**SELECTED PASSAGE:**
Here we'll load `CSV` and `CSVFiles` to read and write CSV files and `Feather`, `JLSO`, and serialization, which allow us to work with a binary format and `JSONTables` for JSON interaction.

In [5]:
using CSV
using CSVFiles
using Serialization
using JLSO
using Feather
using JSONTables
using CodecZlib
using ZipFile
using JDF
using StatsPlots # for charts

Let's create a simple `DataFrame` for testing purposes,

In [7]:
x = DataFrame(A=[true, false, true], B=[1, 2, missing],
              C=[missing, "b", "c"], D=['a', missing, 'c'])

Unnamed: 0_level_0,A,B,C,D
Unnamed: 0_level_1,Bool,Int64?,String?,Char?
1,1,1,missing,'a'
2,0,2,b,missing
3,1,missing,c,'c'


and use `eltypes` to look at the columnwise types.

In [8]:
eltype.(eachcol(x))

**REQUIRED WORK:**
1 – Transcribe the notebook excerpt starting at "Let's create a" and ending at "the columnwise types.".
2 – Name each column of the test DataFrame in the notebook excerpt, along with the type shown for it.
3 – Answer these questions from the notebook excerpt.
(a) Which package does the opening sentence name for JSON interaction?
(b) What comment follows `using StatsPlots`?
(c) What value does column B hold in row 3 of the test DataFrame?

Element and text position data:
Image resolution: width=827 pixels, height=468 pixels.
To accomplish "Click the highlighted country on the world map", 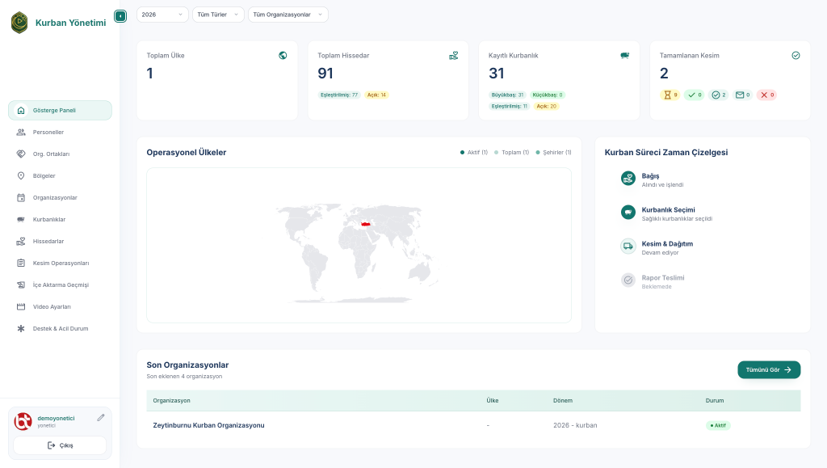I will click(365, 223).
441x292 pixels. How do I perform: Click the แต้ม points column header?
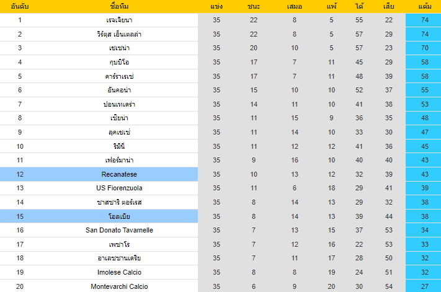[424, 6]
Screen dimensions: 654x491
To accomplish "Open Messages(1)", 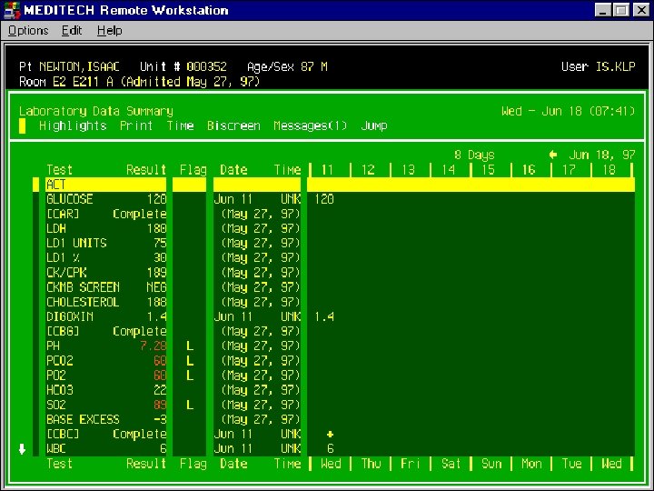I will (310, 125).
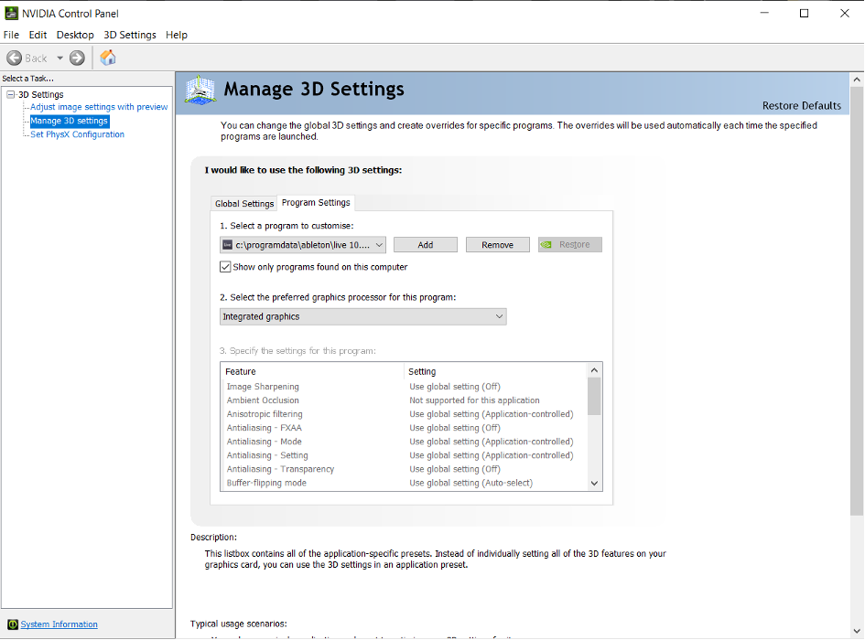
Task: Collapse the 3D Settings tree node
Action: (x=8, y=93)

**THE RESPONSES:**
1 –
Let's create a simple `DataFrame` for testing purposes,

In [7]:
x = DataFrame(A=[true, false, true], B=[1, 2, missing],
              C=[missing, "b", "c"], D=['a', missing, 'c'])

Unnamed: 0_level_0,A,B,C,D
Unnamed: 0_level_1,Bool,Int64?,String?,Char?
1,1,1,missing,'a'
2,0,2,b,missing
3,1,missing,c,'c'


and use `eltypes` to look at the columnwise types.

2 –
A: Bool
B: Int64?
C: String?
D: Char?

3 –
(a) `JSONTables`
(b) for charts
(c) missing